AIM:
Put the lines of the records into a JSON list of strings, one string per line, omitting blank lines.

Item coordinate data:
==============================
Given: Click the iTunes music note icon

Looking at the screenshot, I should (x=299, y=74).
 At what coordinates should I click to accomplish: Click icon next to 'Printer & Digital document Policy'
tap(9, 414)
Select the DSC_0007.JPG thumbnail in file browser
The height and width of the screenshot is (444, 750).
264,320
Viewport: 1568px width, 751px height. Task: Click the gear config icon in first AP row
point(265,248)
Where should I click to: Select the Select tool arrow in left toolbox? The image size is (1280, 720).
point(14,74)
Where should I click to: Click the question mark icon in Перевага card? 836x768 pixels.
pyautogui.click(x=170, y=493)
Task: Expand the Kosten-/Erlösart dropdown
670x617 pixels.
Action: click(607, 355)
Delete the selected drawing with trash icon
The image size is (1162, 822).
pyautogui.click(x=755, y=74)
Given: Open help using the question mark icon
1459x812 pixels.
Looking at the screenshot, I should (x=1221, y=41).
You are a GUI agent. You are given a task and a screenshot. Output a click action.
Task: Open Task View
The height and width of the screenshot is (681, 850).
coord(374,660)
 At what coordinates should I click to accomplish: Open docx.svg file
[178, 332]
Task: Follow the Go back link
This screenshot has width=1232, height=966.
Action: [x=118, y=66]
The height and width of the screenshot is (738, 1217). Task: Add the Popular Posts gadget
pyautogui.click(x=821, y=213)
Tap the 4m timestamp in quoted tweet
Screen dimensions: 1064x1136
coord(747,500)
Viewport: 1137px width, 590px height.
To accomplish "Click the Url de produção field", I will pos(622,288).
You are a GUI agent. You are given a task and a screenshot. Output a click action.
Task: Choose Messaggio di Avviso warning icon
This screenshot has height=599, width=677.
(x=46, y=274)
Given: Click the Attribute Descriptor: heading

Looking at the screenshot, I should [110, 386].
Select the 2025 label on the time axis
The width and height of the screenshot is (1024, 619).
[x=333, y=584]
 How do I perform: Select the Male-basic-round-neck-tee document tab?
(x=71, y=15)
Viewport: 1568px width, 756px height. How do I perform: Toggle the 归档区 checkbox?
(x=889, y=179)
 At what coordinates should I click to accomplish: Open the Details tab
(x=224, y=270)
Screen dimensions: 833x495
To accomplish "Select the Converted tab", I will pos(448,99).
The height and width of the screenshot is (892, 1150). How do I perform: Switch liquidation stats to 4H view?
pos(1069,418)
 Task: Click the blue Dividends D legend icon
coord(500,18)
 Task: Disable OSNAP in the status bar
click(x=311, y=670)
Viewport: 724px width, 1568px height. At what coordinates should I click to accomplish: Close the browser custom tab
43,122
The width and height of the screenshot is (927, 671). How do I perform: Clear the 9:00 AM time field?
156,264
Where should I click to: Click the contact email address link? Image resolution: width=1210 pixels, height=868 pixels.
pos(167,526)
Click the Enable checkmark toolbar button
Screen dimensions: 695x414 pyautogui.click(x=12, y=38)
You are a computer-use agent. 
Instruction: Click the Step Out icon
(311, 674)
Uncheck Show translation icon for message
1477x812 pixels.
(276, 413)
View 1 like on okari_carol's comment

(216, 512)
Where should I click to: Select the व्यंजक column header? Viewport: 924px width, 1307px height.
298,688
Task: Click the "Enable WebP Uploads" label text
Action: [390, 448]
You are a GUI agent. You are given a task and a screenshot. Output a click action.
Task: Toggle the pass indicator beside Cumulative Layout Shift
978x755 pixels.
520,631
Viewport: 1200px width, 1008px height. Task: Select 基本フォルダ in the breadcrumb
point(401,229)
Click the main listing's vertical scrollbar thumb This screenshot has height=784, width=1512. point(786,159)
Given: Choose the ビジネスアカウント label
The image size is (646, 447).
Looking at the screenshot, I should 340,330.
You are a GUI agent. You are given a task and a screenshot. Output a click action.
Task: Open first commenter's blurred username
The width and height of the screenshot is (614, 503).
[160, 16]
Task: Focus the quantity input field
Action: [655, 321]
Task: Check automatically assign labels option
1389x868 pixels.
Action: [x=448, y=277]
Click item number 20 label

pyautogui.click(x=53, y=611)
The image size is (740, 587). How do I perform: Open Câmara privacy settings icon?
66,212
==============================
FINAL ANSWER:
[
  "Given: Click the iTunes music note icon",
  "Looking at the screenshot, I should (x=299, y=74).",
  " At what coordinates should I click to accomplish: Click icon next to 'Printer & Digital document Policy'",
  "tap(9, 414)",
  "Select the DSC_0007.JPG thumbnail in file browser",
  "The height and width of the screenshot is (444, 750).",
  "264,320",
  "Viewport: 1568px width, 751px height. Task: Click the gear config icon in first AP row",
  "point(265,248)",
  "Where should I click to: Select the Select tool arrow in left toolbox? The image size is (1280, 720).",
  "point(14,74)",
  "Where should I click to: Click the question mark icon in Перевага card? 836x768 pixels.",
  "pyautogui.click(x=170, y=493)",
  "Task: Expand the Kosten-/Erlösart dropdown",
  "670x617 pixels.",
  "Action: click(607, 355)",
  "Delete the selected drawing with trash icon",
  "The image size is (1162, 822).",
  "pyautogui.click(x=755, y=74)",
  "Given: Open help using the question mark icon",
  "1459x812 pixels.",
  "Looking at the screenshot, I should (x=1221, y=41).",
  "You are a GUI agent. You are given a task and a screenshot. Output a click action.",
  "Task: Open Task View",
  "The height and width of the screenshot is (681, 850).",
  "coord(374,660)",
  " At what coordinates should I click to accomplish: Open docx.svg file",
  "[178, 332]",
  "Task: Follow the Go back link",
  "This screenshot has width=1232, height=966.",
  "Action: [x=118, y=66]",
  "The height and width of the screenshot is (738, 1217). Task: Add the Popular Posts gadget",
  "pyautogui.click(x=821, y=213)",
  "Tap the 4m timestamp in quoted tweet",
  "Screen dimensions: 1064x1136",
  "coord(747,500)",
  "Viewport: 1137px width, 590px height.",
  "To accomplish \"Click the Url de produção field\", I will pos(622,288).",
  "You are a GUI agent. You are given a task and a screenshot. Output a click action.",
  "Task: Choose Messaggio di Avviso warning icon",
  "This screenshot has height=599, width=677.",
  "(x=46, y=274)",
  "Given: Click the Attribute Descriptor: heading",
  "Looking at the screenshot, I should [110, 386].",
  "Select the 2025 label on the time axis",
  "The width and height of the screenshot is (1024, 619).",
  "[x=333, y=584]",
  " How do I perform: Select the Male-basic-round-neck-tee document tab?",
  "(x=71, y=15)",
  "Viewport: 1568px width, 756px height. How do I perform: Toggle the 归档区 checkbox?",
  "(x=889, y=179)",
  " At what coordinates should I click to accomplish: Open the Details tab",
  "(x=224, y=270)",
  "Screen dimensions: 833x495",
  "To accomplish \"Select the Converted tab\", I will pos(448,99).",
  "The height and width of the screenshot is (892, 1150). How do I perform: Switch liquidation stats to 4H view?",
  "pos(1069,418)",
  " Task: Click the blue Dividends D legend icon",
  "coord(500,18)",
  " Task: Disable OSNAP in the status bar",
  "click(x=311, y=670)",
  "Viewport: 724px width, 1568px height. At what coordinates should I click to accomplish: Close the browser custom tab",
  "43,122",
  "The width and height of the screenshot is (927, 671). How do I perform: Clear the 9:00 AM time field?",
  "156,264",
  "Where should I click to: Click the contact email address link? Image resolution: width=1210 pixels, height=868 pixels.",
  "pos(167,526)",
  "Click the Enable checkmark toolbar button",
  "Screen dimensions: 695x414 pyautogui.click(x=12, y=38)",
  "You are a computer-use agent. ",
  "Instruction: Click the Step Out icon",
  "(311, 674)",
  "Uncheck Show translation icon for message",
  "1477x812 pixels.",
  "(276, 413)",
  "View 1 like on okari_carol's comment",
  "(216, 512)",
  "Where should I click to: Select the व्यंजक column header? Viewport: 924px width, 1307px height.",
  "298,688",
  "Task: Click the \"Enable WebP Uploads\" label text",
  "Action: [390, 448]",
  "You are a GUI agent. You are given a task and a screenshot. Output a click action.",
  "Task: Toggle the pass indicator beside Cumulative Layout Shift",
  "978x755 pixels.",
  "520,631",
  "Viewport: 1200px width, 1008px height. Task: Select 基本フォルダ in the breadcrumb",
  "point(401,229)",
  "Click the main listing's vertical scrollbar thumb This screenshot has height=784, width=1512. point(786,159)",
  "Given: Choose the ビジネスアカウント label",
  "The image size is (646, 447).",
  "Looking at the screenshot, I should 340,330.",
  "You are a GUI agent. You are given a task and a screenshot. Output a click action.",
  "Task: Open first commenter's blurred username",
  "The width and height of the screenshot is (614, 503).",
  "[160, 16]",
  "Task: Focus the quantity input field",
  "Action: [655, 321]",
  "Task: Check automatically assign labels option",
  "1389x868 pixels.",
  "Action: [x=448, y=277]",
  "Click item number 20 label",
  "pyautogui.click(x=53, y=611)",
  "The image size is (740, 587). How do I perform: Open Câmara privacy settings icon?",
  "66,212"
]